To do: Give back every record below, character for character.

Extracted records:

---

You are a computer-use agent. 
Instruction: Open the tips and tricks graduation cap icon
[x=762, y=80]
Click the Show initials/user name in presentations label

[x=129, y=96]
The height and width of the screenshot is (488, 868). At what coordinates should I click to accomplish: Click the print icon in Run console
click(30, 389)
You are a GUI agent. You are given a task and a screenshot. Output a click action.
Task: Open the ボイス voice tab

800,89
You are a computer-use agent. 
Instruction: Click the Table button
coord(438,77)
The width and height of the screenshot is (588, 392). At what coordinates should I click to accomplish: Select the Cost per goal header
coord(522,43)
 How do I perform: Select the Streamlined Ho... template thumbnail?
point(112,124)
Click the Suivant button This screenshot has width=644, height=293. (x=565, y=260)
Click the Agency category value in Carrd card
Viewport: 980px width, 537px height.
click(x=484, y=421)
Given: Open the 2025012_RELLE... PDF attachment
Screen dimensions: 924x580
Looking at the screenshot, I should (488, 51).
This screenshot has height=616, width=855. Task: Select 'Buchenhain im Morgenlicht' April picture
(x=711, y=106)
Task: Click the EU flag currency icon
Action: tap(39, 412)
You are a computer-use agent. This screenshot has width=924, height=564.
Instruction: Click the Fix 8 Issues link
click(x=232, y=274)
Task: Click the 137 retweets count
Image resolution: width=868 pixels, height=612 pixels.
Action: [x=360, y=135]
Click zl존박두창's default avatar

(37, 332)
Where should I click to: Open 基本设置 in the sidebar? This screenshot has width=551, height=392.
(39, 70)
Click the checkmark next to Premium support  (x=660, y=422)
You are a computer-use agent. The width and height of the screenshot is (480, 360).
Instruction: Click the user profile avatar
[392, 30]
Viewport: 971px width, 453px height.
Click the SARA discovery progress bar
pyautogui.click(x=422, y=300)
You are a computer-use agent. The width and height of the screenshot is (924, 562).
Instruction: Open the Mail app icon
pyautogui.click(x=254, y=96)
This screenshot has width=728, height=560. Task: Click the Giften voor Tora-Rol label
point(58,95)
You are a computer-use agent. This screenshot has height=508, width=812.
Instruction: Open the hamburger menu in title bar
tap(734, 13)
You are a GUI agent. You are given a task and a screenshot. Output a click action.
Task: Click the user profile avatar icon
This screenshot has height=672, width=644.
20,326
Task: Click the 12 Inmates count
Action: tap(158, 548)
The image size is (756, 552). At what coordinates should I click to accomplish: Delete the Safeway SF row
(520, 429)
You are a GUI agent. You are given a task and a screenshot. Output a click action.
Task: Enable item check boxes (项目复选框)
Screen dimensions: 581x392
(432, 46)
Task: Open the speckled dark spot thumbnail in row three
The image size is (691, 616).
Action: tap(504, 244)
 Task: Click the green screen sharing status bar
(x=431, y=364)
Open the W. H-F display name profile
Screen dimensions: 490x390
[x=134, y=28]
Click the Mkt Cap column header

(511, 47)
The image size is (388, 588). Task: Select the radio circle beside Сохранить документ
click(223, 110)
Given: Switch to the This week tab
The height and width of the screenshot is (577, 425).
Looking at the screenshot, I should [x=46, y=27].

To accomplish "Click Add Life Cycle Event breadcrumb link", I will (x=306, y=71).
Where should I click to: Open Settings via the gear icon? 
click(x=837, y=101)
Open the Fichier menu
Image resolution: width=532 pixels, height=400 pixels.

---

Written response:
You are a computer-use agent. 
Instruction: Open the tips and tricks graduation cap icon
[x=762, y=80]
Click the Show initials/user name in presentations label

[x=129, y=96]
The height and width of the screenshot is (488, 868). At what coordinates should I click to accomplish: Click the print icon in Run console
click(30, 389)
You are a GUI agent. You are given a task and a screenshot. Output a click action.
Task: Open the ボイス voice tab

800,89
You are a computer-use agent. 
Instruction: Click the Table button
coord(438,77)
The width and height of the screenshot is (588, 392). At what coordinates should I click to accomplish: Select the Cost per goal header
coord(522,43)
 How do I perform: Select the Streamlined Ho... template thumbnail?
point(112,124)
Click the Suivant button This screenshot has width=644, height=293. (x=565, y=260)
Click the Agency category value in Carrd card
Viewport: 980px width, 537px height.
click(x=484, y=421)
Given: Open the 2025012_RELLE... PDF attachment
Screen dimensions: 924x580
Looking at the screenshot, I should (488, 51).
This screenshot has height=616, width=855. Task: Select 'Buchenhain im Morgenlicht' April picture
(x=711, y=106)
Task: Click the EU flag currency icon
Action: tap(39, 412)
You are a computer-use agent. This screenshot has width=924, height=564.
Instruction: Click the Fix 8 Issues link
click(x=232, y=274)
Task: Click the 137 retweets count
Image resolution: width=868 pixels, height=612 pixels.
Action: [x=360, y=135]
Click zl존박두창's default avatar

(37, 332)
Where should I click to: Open 基本设置 in the sidebar? This screenshot has width=551, height=392.
(39, 70)
Click the checkmark next to Premium support  (x=660, y=422)
You are a computer-use agent. The width and height of the screenshot is (480, 360).
Instruction: Click the user profile avatar
[392, 30]
Viewport: 971px width, 453px height.
Click the SARA discovery progress bar
pyautogui.click(x=422, y=300)
You are a computer-use agent. The width and height of the screenshot is (924, 562).
Instruction: Open the Mail app icon
pyautogui.click(x=254, y=96)
This screenshot has width=728, height=560. Task: Click the Giften voor Tora-Rol label
point(58,95)
You are a computer-use agent. This screenshot has height=508, width=812.
Instruction: Open the hamburger menu in title bar
tap(734, 13)
You are a GUI agent. You are given a task and a screenshot. Output a click action.
Task: Click the user profile avatar icon
This screenshot has height=672, width=644.
20,326
Task: Click the 12 Inmates count
Action: tap(158, 548)
The image size is (756, 552). At what coordinates should I click to accomplish: Delete the Safeway SF row
(520, 429)
You are a GUI agent. You are given a task and a screenshot. Output a click action.
Task: Enable item check boxes (项目复选框)
Screen dimensions: 581x392
(432, 46)
Task: Open the speckled dark spot thumbnail in row three
The image size is (691, 616).
Action: tap(504, 244)
 Task: Click the green screen sharing status bar
(x=431, y=364)
Open the W. H-F display name profile
Screen dimensions: 490x390
[x=134, y=28]
Click the Mkt Cap column header

(511, 47)
The image size is (388, 588). Task: Select the radio circle beside Сохранить документ
click(223, 110)
Given: Switch to the This week tab
The height and width of the screenshot is (577, 425).
Looking at the screenshot, I should [x=46, y=27].

To accomplish "Click Add Life Cycle Event breadcrumb link", I will (x=306, y=71).
Where should I click to: Open Settings via the gear icon? 
click(x=837, y=101)
Open the Fichier menu
Image resolution: width=532 pixels, height=400 pixels.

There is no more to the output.